Size of Cells and Equivalence Sets. Candidate vertices in a cell must have the same neighbors in CS, and an equivalence set must be a subset of the cell. Then how many vertices a cell or an equivalence set generally contains in the real datasets? To answer this question, we measure the size of distinct cells and distinct equivalence sets for all the queries on COLLAB and DBLP. For COLLAB, the average sizes of a cell and an equivalence set are 2.12 and 3.23, respectively. For DBLP, their sizes are 1.62 and 3.74, respectively. The average size of an equivalence set is larger than that of a cell, because a lot of distinct subsets of a large cell becomes equivalence sets with size ranging 2–10, which are the majority among the sizes of equivalence sets, whereas 1 is the majority of cell sizes. This phenomenon is confirmed by Table 11 that shows the distribution of cells and equivalence sets in percentage. More than 70% of cells have size of 1 in both COLLAB and DBLP, while more than 80% of equivalent sets have size ranging between 2 and 10, which we can take advantage of in the run-time pruning method. The frequency of a size generally decreases as the size increases. In particular, \(1.03\times 10^{-6}\%\) of cells (i.e., one cell) are in the 51-60 size range, and \(1.45\times 10^{-8}\%\) of equivalent cells (i.e., three cells) range in size from 51 to 60, which rarely happens.

7.7 Varying degree of query graphs

We conduct the performance study of query graphs with the same number of vertices but different average degrees. Figure 29 shows the query processing time of query graphs with different degrees. We extracted query graphs from each data graph. Sparse, medium, and dense query graphs have the average degree \(\le 3\), between 3 and 6, and \(\ge 6\), respectively. The query processing time decreases as the degree grows in Yeast, but it is quite insensitive to degrees in other datasets, which can be observed in Fig. 25 as well.

Fig. 29

Varying the degree of query graphs

8 Conclusion

To speed up subgraph search and subgraph matching, we introduce versatile equivalences: (i) equivalence of query vertices; and (ii) equivalence of candidate data vertices. In the former, we apply static equivalence of query vertices to the matching order of backtracking. In the latter, we use neighbor equivalence of candidate vertices to obtain dynamic equivalence between subtrees of a search tree so that we can prune out such redundant subtrees during backtracking. We also suggest a filtering technique of neighbor-safety through extended DAG-graph DP. These three techniques lead to improved algorithms for subgraph search and subgraph matching.
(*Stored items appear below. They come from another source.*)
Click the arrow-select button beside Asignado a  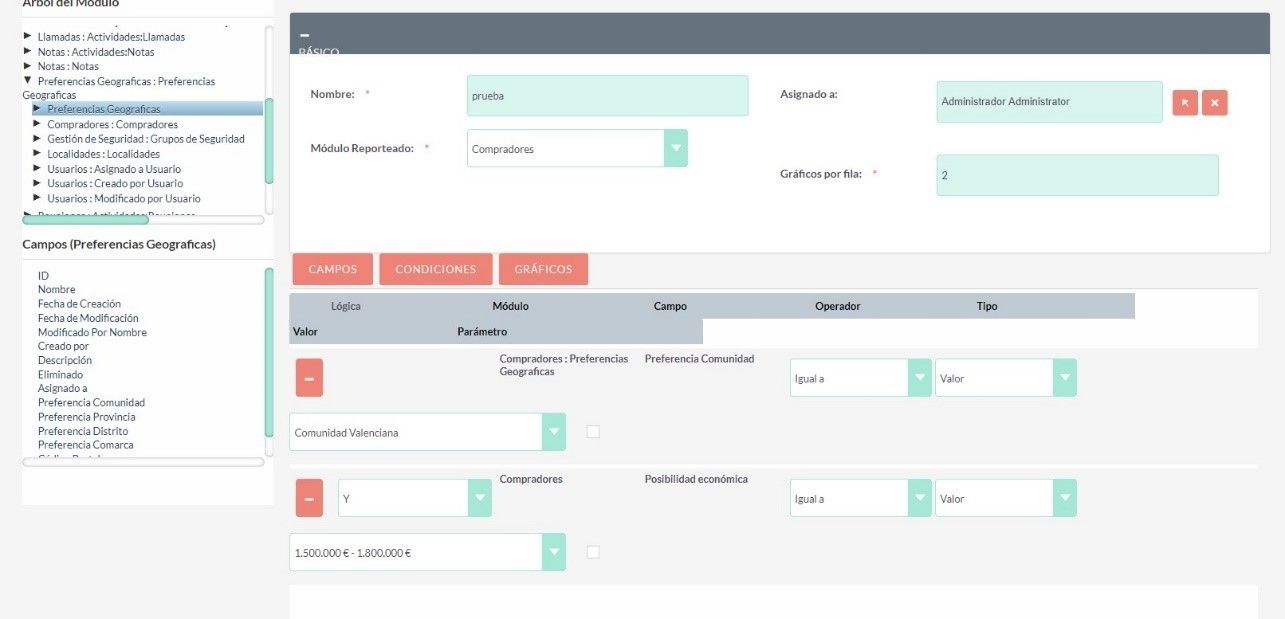1185,103
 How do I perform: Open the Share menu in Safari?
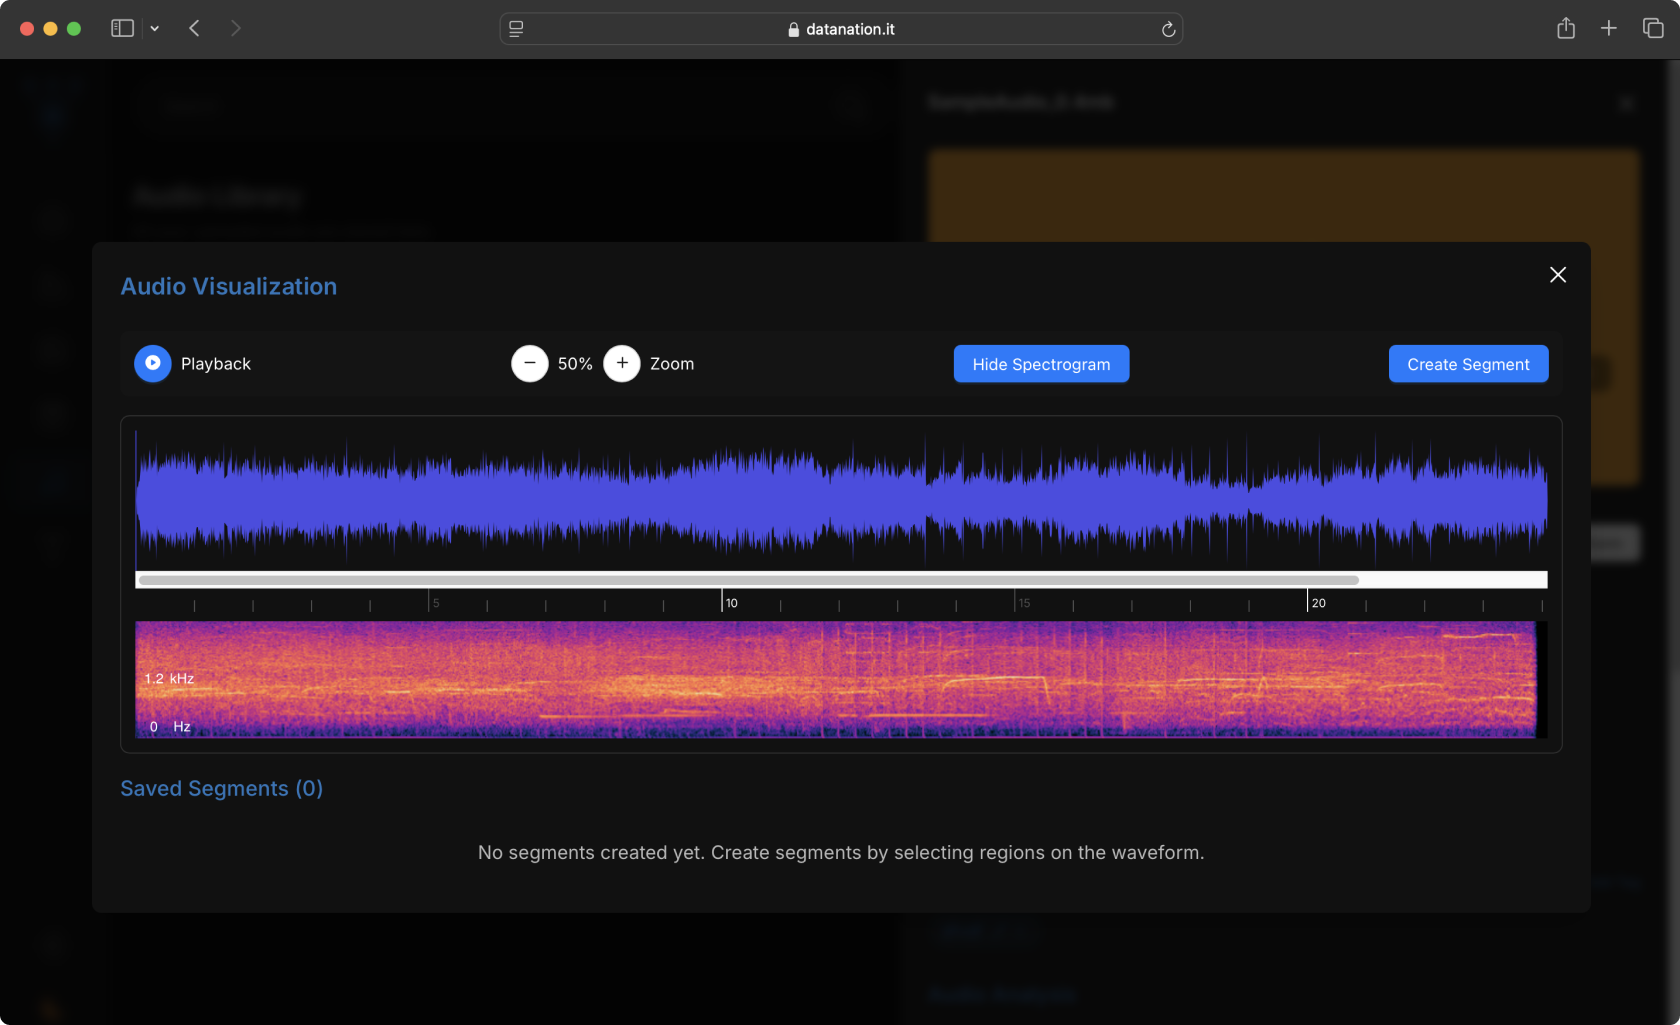click(x=1566, y=29)
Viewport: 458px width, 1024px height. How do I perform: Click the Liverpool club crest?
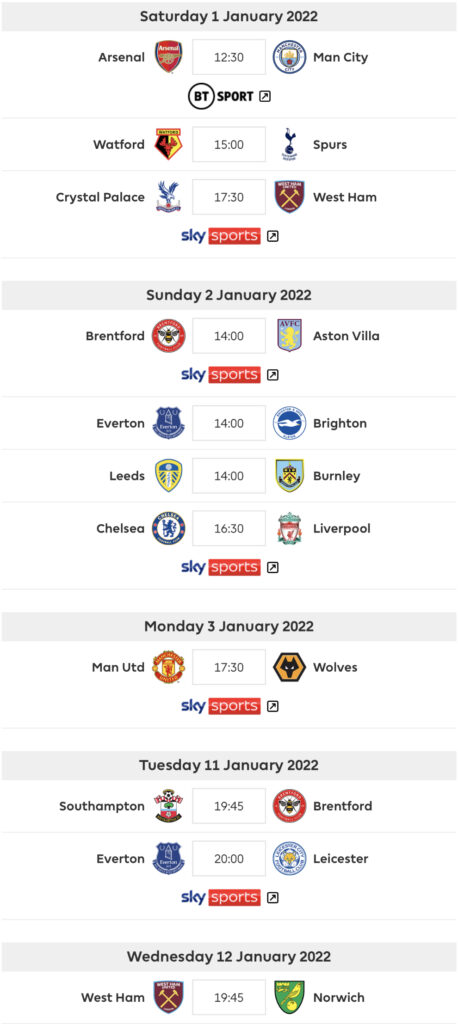point(289,528)

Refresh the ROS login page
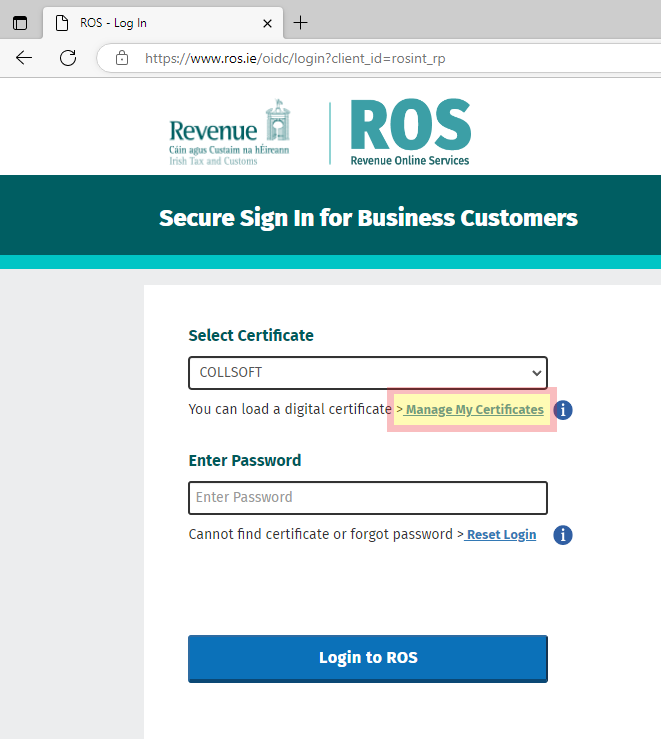tap(68, 58)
Extensive experiments show that our algorithms outperform state-of-the-art algorithms for subgraph search or subgraph matching by up to orders of magnitude in query processing time.
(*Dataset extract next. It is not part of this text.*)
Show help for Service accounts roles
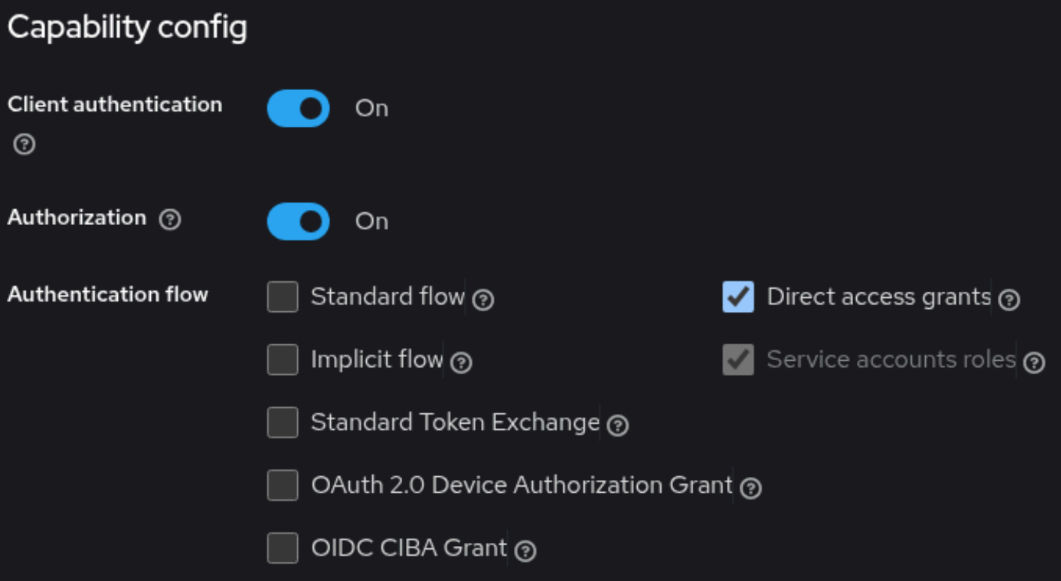 (1034, 363)
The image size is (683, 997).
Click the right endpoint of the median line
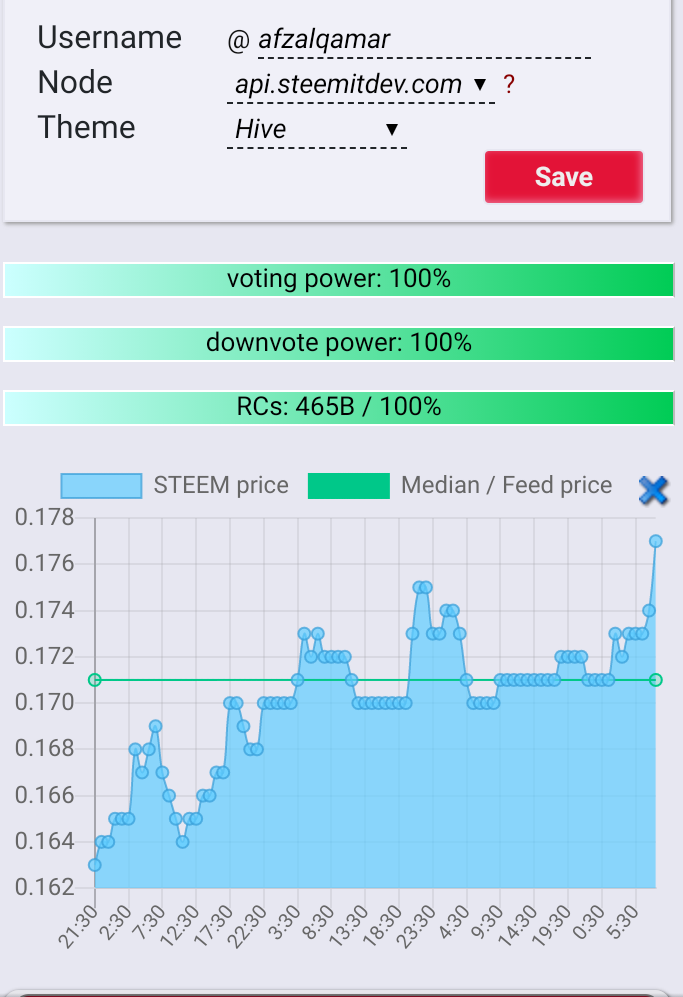click(656, 680)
Our approach can be applied to directed graphs. Suppose that we are given a directed query graph q and a directed data graph G. Then we regard a directed query graph as an undirected graph, from which we build a query DAG such that each edge is labeled with 1 if a direction newly assigned in the DAG matches the direction in the input query graph; 0 otherwise. From an edge “(u, v) with edge label x” in the query DAG we get a directed edge (u, v) if x is 1; a directed edge (v, u) if x is 0.

The algorithm in the paper already deals with general undirected graphs (including undirected cycles) as input. Hence it can handle cyclic directed graphs by the above transformation.